A west country hospital has begun to use an electronic patient record (EPR) based on open source software that could be more widely reused in the NHS.

The 600 bed Musgrove Park Hospital, part of Taunton and Somerset NHS Foundation Trust, went live with the solution – based on openMaxims software – at the beginning of last week, with initial implementation in A&E, outpatients and the 30 inpatient wards.

Senior hospital staff said the next step will be to develop an e-prescriptions function, and that the EPR is now available for other trusts to use and adapt to their own requirements.
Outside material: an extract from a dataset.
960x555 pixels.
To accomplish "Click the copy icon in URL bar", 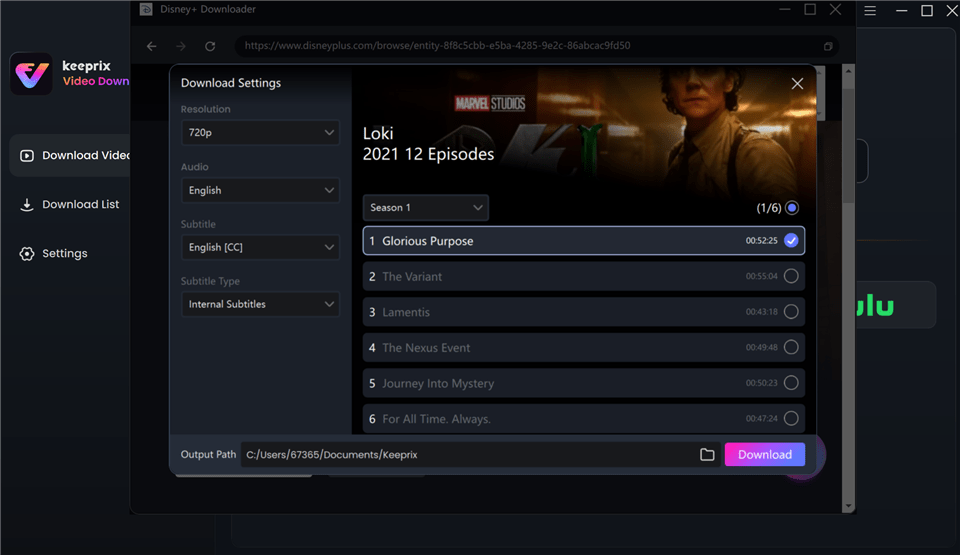I will coord(828,46).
The trust has won the support of Richard Jefferson, head of programme commissioning at NHS England, who said: “We are delighted to see the first deployment of openMaxims going live in an NHS hospital. This represents a landmark moment in the use of open software in the NHS and validates the idea that open source can play a significant role alongside proprietary offerings.”

Deal clincher

IT director Malcolm Senior told UKAuthority that the trust was initially interested in the product from IMSMaxims before it was made open source, but the company’s decision to open up the code was the clincher in its decision.

He said it has provided a large cost saving for the trust, which has had to pay the company for its implementation support and ongoing maintenance but been free of licence fees. Also, “it has given us control in how we manage the software, and we’ve developed the skills we’ve been able to do more with it”.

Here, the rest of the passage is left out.